WHAT YOU NEED TO DO
Give the lines of the records starting at the line that contains "You are a GUI" and ending at the line that contains "pyautogui.click(x=396, y=512)" as a JSON list of strings, one string per line, with blank lines left out.

═════ ENTRIES SUPPLIED ═════

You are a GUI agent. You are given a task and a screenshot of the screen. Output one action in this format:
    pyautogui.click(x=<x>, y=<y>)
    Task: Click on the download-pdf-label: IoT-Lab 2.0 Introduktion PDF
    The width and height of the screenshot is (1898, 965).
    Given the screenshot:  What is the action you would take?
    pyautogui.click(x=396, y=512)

═════
═════ ENTRIES SUPPLIED ═════

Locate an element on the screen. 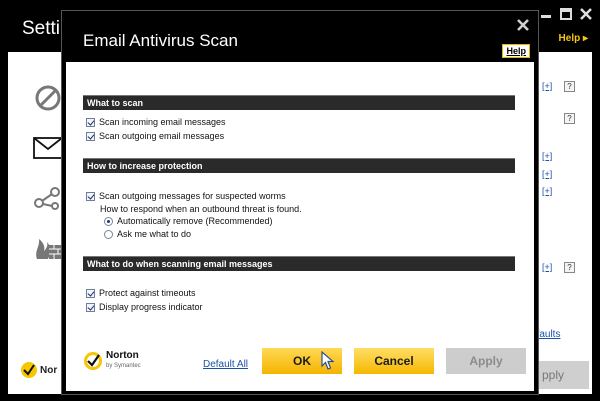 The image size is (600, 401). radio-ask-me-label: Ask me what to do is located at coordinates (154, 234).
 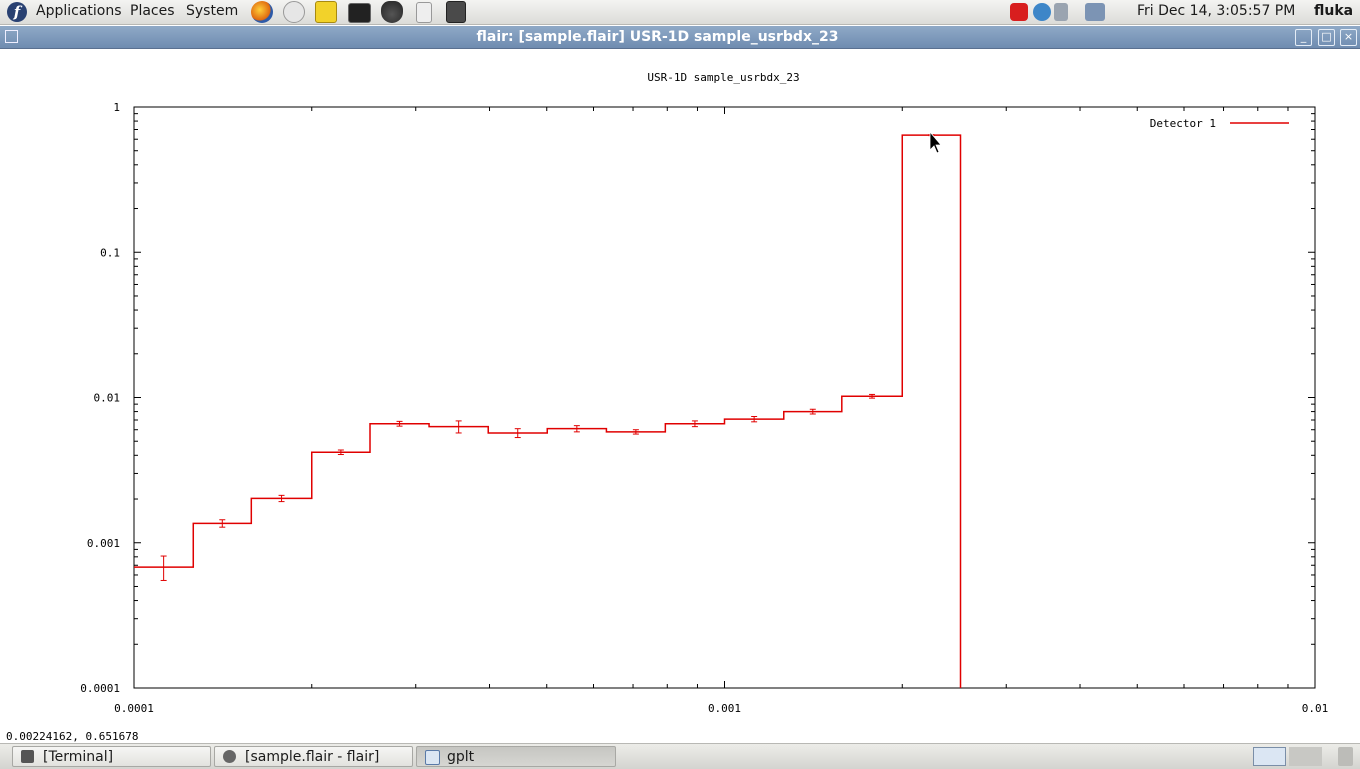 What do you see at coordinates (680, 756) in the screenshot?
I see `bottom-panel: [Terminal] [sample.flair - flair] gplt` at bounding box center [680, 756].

═════
═════ ENTRIES SUPPLIED ═════

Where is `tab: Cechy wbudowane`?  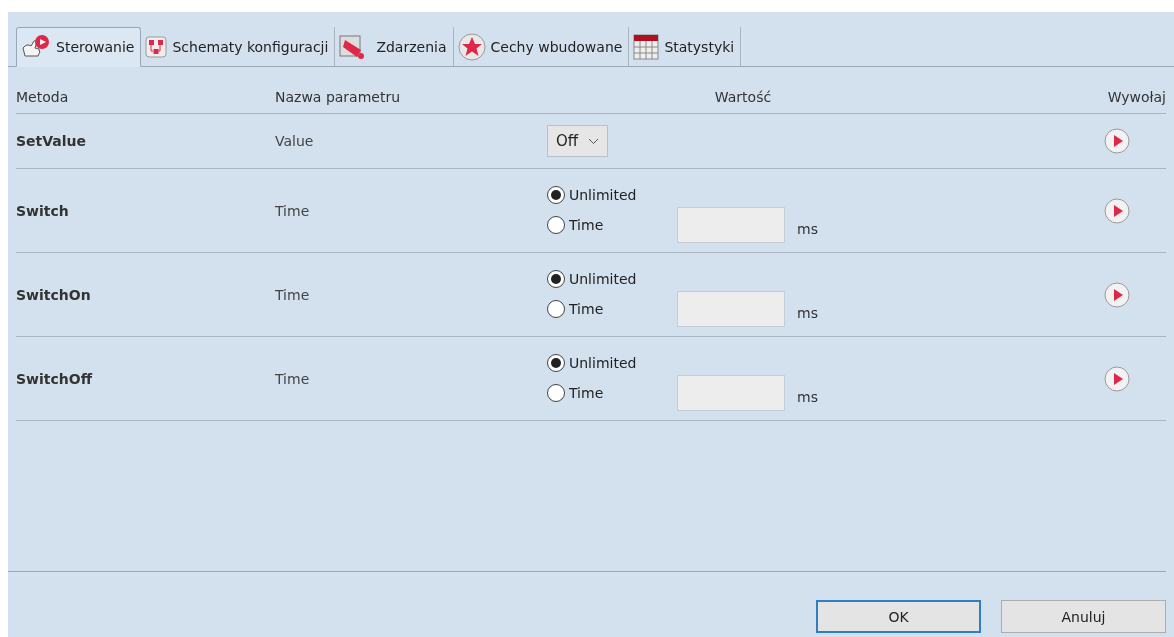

═════

SOLUTION FOR THIS PROBLEM
[
  "You are a GUI agent. You are given a task and a screenshot of the screen. Output one action in this format:",
  "    pyautogui.click(x=<x>, y=<y>)",
  "    Task: Click on the download-pdf-label: IoT-Lab 2.0 Introduktion PDF",
  "    The width and height of the screenshot is (1898, 965).",
  "    Given the screenshot:  What is the action you would take?",
  "    pyautogui.click(x=396, y=512)"
]